Num balanço feito aos 27 anos da criação do Parque Natural da Ria Formosa, que se assinalaram esta terça-feira, a Quercus defende que é “imprescindível” a demolição “imediata” de todas as construções privadas e sem utilidade pública existentes nas cinco ilhas-barreira arenosas da Ria Formosa.

“É imprescindível avançar de imediato com a remoção de todas as construções que não sejam de utilidade pública presentes nas ilhas-barreira e na península do Ancão”, indica a organização em comunicado.

“Actualmente, muitas áreas do Parque Natural encontram-se fragilizadas devido à forte pressão turística e urbana, que compreende a edificação em zonas dunares e a utilização destas zonas para estacionamento, circulação de veículos e campismo ilegal”, lê-se também no documento.
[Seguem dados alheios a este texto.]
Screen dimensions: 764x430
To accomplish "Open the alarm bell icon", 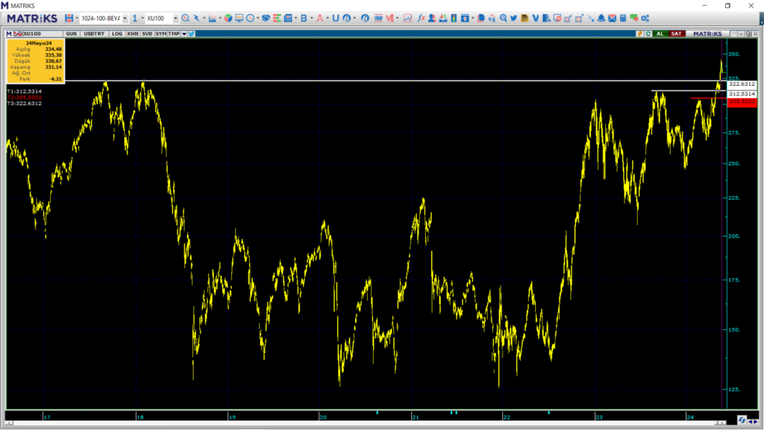I will (x=601, y=18).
Esta situação, segundo a organização ambientalista, “gera a destruição do cordão dunar e a perda de habitat, devido à poluição da água, decorrente de descargas de efluentes urbanos e industriais, e também devido ao excesso de embarcações e das lavagens dos motores e à extracção incontrolada de inertes”.

A Quercus propõe, assim, que se adoptem novas medidas de gestão para proteger o sistema lagunar e conservar as espécies e habitats da ria, que deveriam ser protegidas pelo Plano de Ordenamento da Ria Formosa.

A Ria Formosa abrange uma área de cerca de 18.400 hectares ao longo de 60 quilómetros, estendendo-se desde o Rio Ancão até à Praia da Manta Rota. A ria encontra-se protegida pelo estatuto de Parque Nacional, atribuído em 1987. Anteriormente, esta zona húmida tinha o estatuto de Reserva Natural, instituído em 1978.